Klub PiS złożył w Sejmie wniosek o odrzucenie w pierwszym czytaniu obywatelskiego projektu ustawy o zaprzestaniu finansowania nauczania religii z budżetu. Pozostałe kluby opowiedziały się za skierowaniem projektu do komisji.

Pod projektem zebrano ponad 150 tys. podpisów osób popierających tę inicjatywę. Został on złożony w Sejmie pod koniec ubiegłej kadencji. Ponieważ w przypadku projektów obywatelskich nie obowiązuje zasada dyskontynuacji, dlatego projektem dotyczącym zaniechania finansowania religii zajmuje się Sejm obecnej kadencji.

Autorzy projektu - z inicjatywy "Świecka szkoła" - uważają, że środki z budżetu państwa na organizowanie lekcji religii mogłyby być przeznaczone na inne cele edukacyjne, lekcje wyrównawcze dla najsłabiej się uczących, dofinansowania do szkoleń dla nauczycieli, lepsze wyposażenie pracowni dydaktycznych czy sal gimnastycznych. Jak podają chodzi o 1,35 mld zł.

W projekcie zaproponowano także, by w przedszkolach, szkołach podstawowych i gimnazjach lekcje religii organizowane były - jak dotąd - na życzenie rodziców, ale w szkołach ponadgimnazjalnych na życzenie samych uczniów. Zdaniem autorów projektu są oni wystarczająco dojrzali, by podjąć decyzję w tej sprawie.

- Kiedy 25 lat temu wprowadzano religię do szkół, był to gest wymierzony w walczący z religią poprzedni system. Ten akt był próbą zadośćuczynienia niezaprzeczalnych szkód, jakie ponosiły środowiska wierzących, szczególnie wiernych Kościoła katolickiego w okresie PRL - powiedział podczas debaty reprezentujący autorów obywatelskiego projektu Marcin Celiński.

- Uzgodniony wówczas model nie niósł jednak szczególnych obciążeń dla podatnika. Sam prymas Józef Glemp deklarował: ‘Kościół nie chce ani złotówki z budżetu państwa za nauczanie religii w szkołach publicznych. My do szkół nie idziemy po pieniądze, my tam idziemy z misją’. Tak też było w pierwszych latach katechezy - dodał.
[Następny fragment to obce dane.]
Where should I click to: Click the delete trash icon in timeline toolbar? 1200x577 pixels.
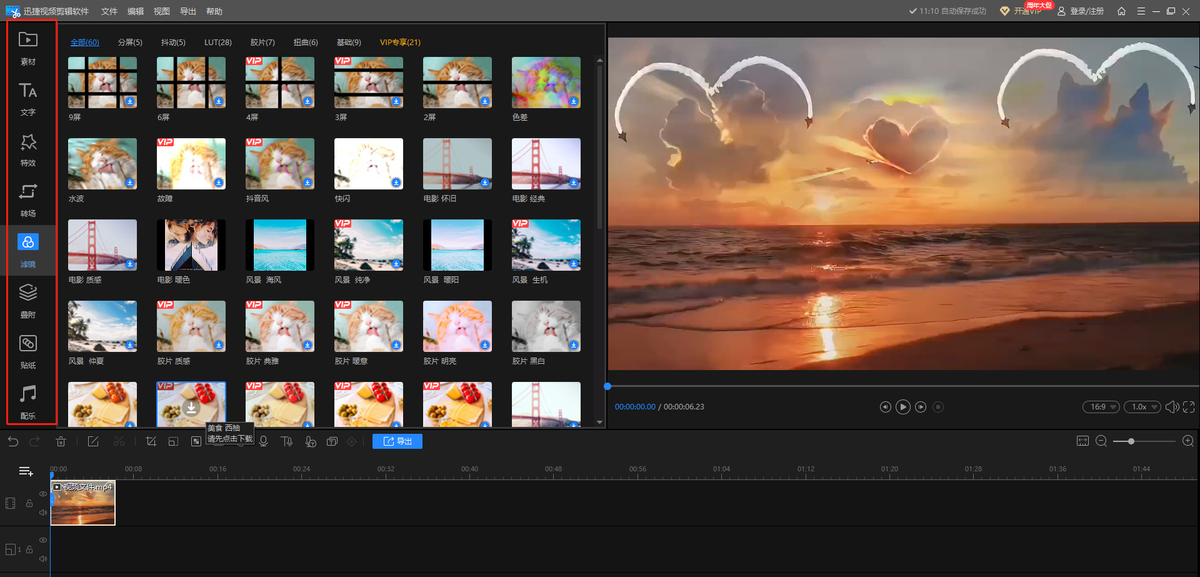[x=61, y=441]
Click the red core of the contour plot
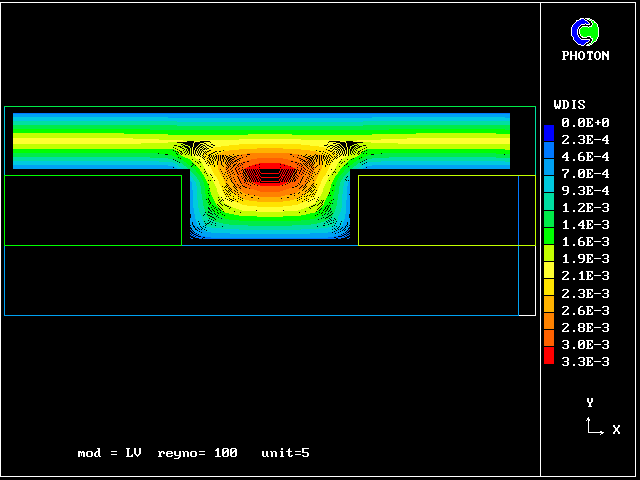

Tymczasem - jak ocenił - dziś jest inaczej. - Obecnie katecheza oznacza 30 tysięcy etatowych pracowników z tzw. misją, to jest w praktyce wyłączonych z nadzoru kuratoryjnego, realizujących programy, które nie są zatwierdzane ani kontrolowane przez finansujące całe to przedsięwzięcie państwo polskie - zaznaczył Celiński.

Podczas debaty Marzena Machała (PiS) przekonywała, że gwarancje bezpłatnego nauczania religii wynikają z konstytucji i konkordatu, a więc zaprzestanie finansowania religii z budżetu mogłoby naruszać konstytucję. Zwracała uwagę, że podobny model jak w Polsce jest w wielu krajach UE. - Uderzenie w finansowanie religii to uderzenie w religię - argumentowała posłanka.

Z kolei uderzenie w religię - jak mówiła - to uderzenie we wspólnotę narodową, która opiera się m.in. na wartościach religijnych. Zwracała też uwagę, że np. we Francji "miksowanie na siłę kultur i religii skończyło się tragicznie".

Negatywne stanowisko wobec zapisów projektu nowelizacji ustawy o systemie oświaty zajął też rząd.